The humanitarian situation in the Lake Chad Basin has attracted attention from the international community. Director General of the Organization of the United Nations for food and agriculture, José Graziano da -Silva who visited Chad and Nigeria recently, indicates the urgency to respond to the consequences of terrorism.
“If we miss the coming planting season, there will be no substantial harvests until 2018. Failure to restore food production now will lead to the worsening of widespread and severe hunger and prolonged dependency on external assistance further into the future,” Graziano da Silva said.

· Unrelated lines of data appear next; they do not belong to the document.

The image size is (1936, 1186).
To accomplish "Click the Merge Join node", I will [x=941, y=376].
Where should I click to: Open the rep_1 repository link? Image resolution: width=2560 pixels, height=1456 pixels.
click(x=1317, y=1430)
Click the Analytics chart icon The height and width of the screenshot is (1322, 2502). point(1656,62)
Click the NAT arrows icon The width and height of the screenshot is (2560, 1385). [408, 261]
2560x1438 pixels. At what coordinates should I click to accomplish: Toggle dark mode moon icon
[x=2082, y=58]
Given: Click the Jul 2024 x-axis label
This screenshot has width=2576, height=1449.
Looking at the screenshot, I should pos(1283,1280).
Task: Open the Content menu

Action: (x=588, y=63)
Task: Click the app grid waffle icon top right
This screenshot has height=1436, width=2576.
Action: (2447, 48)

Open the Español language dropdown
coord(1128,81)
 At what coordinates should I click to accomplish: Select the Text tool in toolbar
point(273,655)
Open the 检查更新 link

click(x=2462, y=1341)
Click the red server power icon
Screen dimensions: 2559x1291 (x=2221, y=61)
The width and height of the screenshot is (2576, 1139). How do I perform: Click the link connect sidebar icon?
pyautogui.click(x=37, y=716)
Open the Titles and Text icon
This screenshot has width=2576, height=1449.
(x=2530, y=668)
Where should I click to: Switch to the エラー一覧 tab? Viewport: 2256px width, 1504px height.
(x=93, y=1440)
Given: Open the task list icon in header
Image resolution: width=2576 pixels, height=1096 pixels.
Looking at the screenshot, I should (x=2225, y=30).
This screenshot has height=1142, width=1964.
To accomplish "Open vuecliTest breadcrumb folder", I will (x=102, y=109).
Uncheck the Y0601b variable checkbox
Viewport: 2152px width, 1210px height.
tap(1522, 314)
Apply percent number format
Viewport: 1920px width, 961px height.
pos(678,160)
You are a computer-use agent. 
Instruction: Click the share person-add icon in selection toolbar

The time for all of us to act is now.”
He added that It is imperative to immediately ramp up humanitarian assistance to hunger-threatened rural communities in the region.
If we miss the coming planting season, there will be no substantial harvests until 2018. Failure to restore food production now will lead to the worsening of widespread.
Insecurity in the Lake Chad Basin which incorporates parts of Cameroon, Chad, Niger and northeastern Nigeria – has resulted in the largest humanitarian crisis in Africa.
The conflict has forced an estimated 1.9 million people to abandon their homes and their predominantly agricultural livelihoods, in northeastern Nigeria alone.
Across the Lake Chad Basin region, some 7 million people risk suffering from severe hunger during the lean season and require immediate food and livelihood assistance.
“Protracted conflict has eroded coping capacities, exhausted livelihoods and left people with no way to feed themselves and their families. Agriculture cannot be an afterthought. More than 80 percent of people rely on farming, fishing and herding for their livelihoods,” the FAO Director-General said.
Da Silva met local farmers on several FAO supported farms in Gongolong and Old Maiduguri, northeastern Nigeria’s Borno State. He was accompanied by the Federal Minister of Agriculture and Rural Development, T.H Audu Ogbeh.
More than 1.16 million people are expected to receive assistance from FAO in the coming months across the most affected areas of the Lake Chad Basin region as the UN agency and partners move to scale up their work.
Key activities include the distribution of cereal seeds, animal feed and the provision of cash transfers and veterinary care.
$232m Needed to Tackle Food Insecurity in Lake Chad Basin, Says FAO https://t.co/TwLiS0kklJ— CSJ (@censoj) April 8, 2017
The initiative will enable displaced farmers and voluntary returnees to get a substantial harvest and replenish their food stocks, and to prevent animal losses among vulnerable herders.